ABOUT THIS EXERCISE: When you reach a picture, skip it, and retype every line below exactly.

Screenshot grounding data
┌──

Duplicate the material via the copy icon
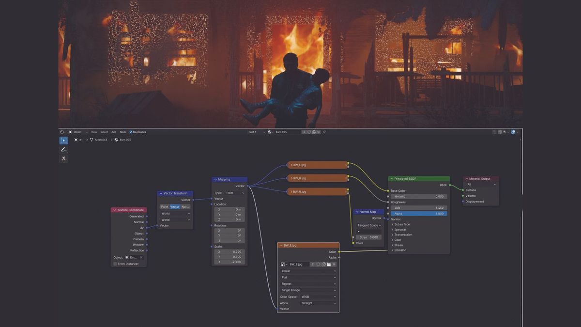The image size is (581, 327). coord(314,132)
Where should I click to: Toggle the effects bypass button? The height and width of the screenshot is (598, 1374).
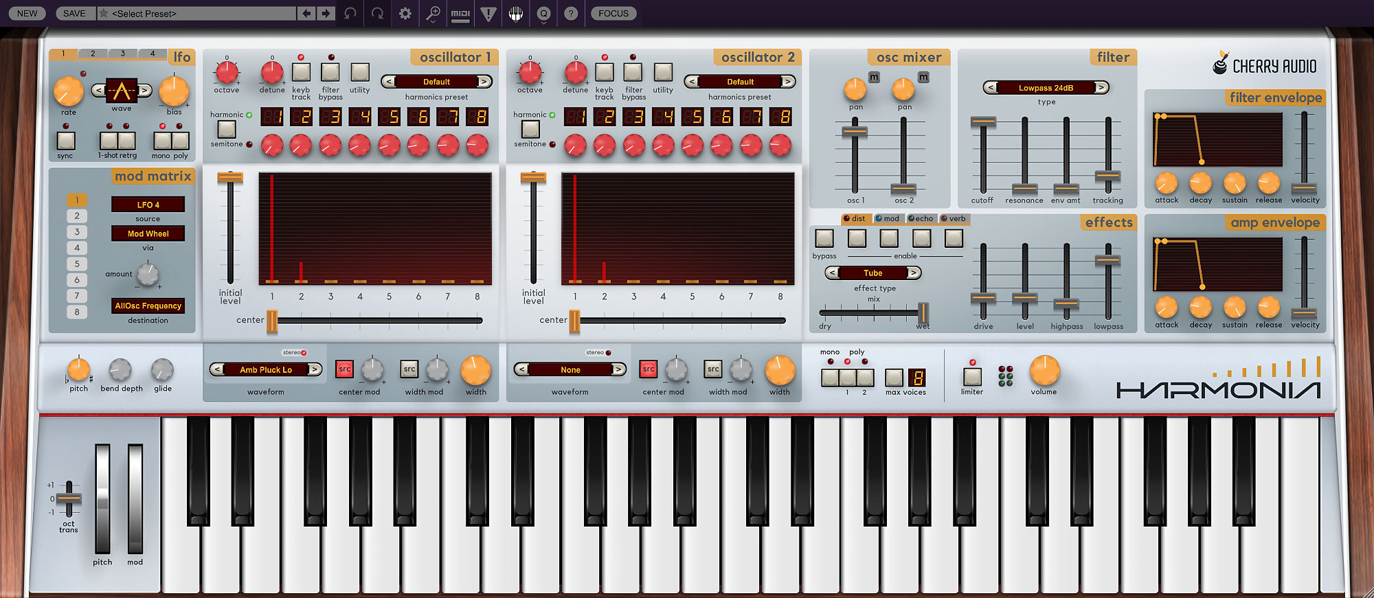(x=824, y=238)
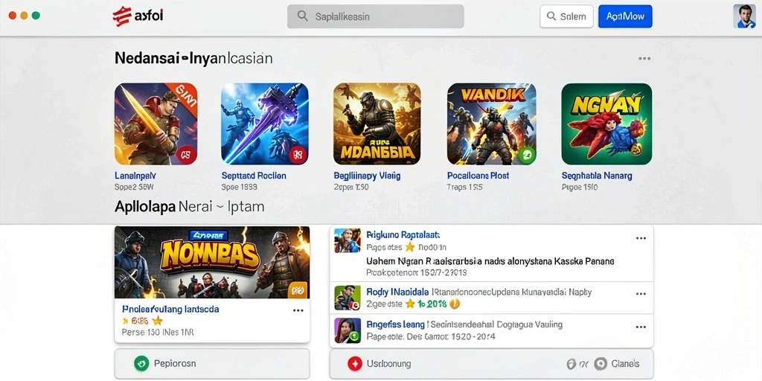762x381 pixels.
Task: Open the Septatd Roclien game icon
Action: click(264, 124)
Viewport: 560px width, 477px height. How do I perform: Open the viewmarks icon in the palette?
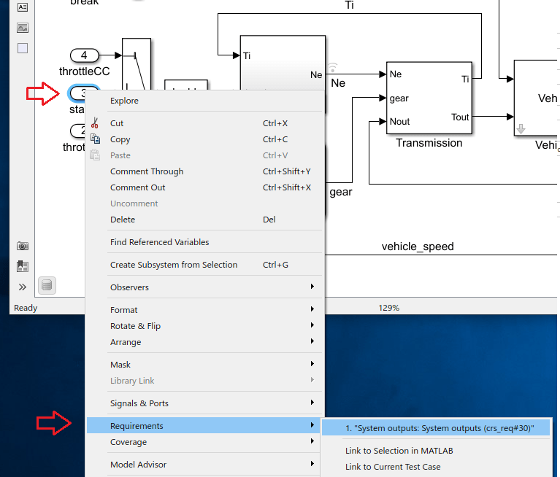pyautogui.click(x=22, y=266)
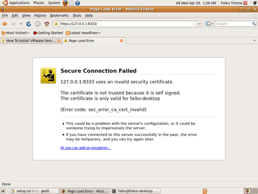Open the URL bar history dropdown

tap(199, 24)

└──

TASK RESPONSE:
Duplicate the material via the copy icon
The image size is (581, 327). coord(314,132)
Where should I click to: Toggle the effects bypass button? The height and width of the screenshot is (598, 1374).
(x=824, y=238)
762x381 pixels.
Task: Open the Septatd Roclien game icon
Action: click(264, 124)
Viewport: 560px width, 477px height. How do I perform: Open the viewmarks icon in the palette?
pyautogui.click(x=22, y=266)
Open the URL bar history dropdown

tap(199, 24)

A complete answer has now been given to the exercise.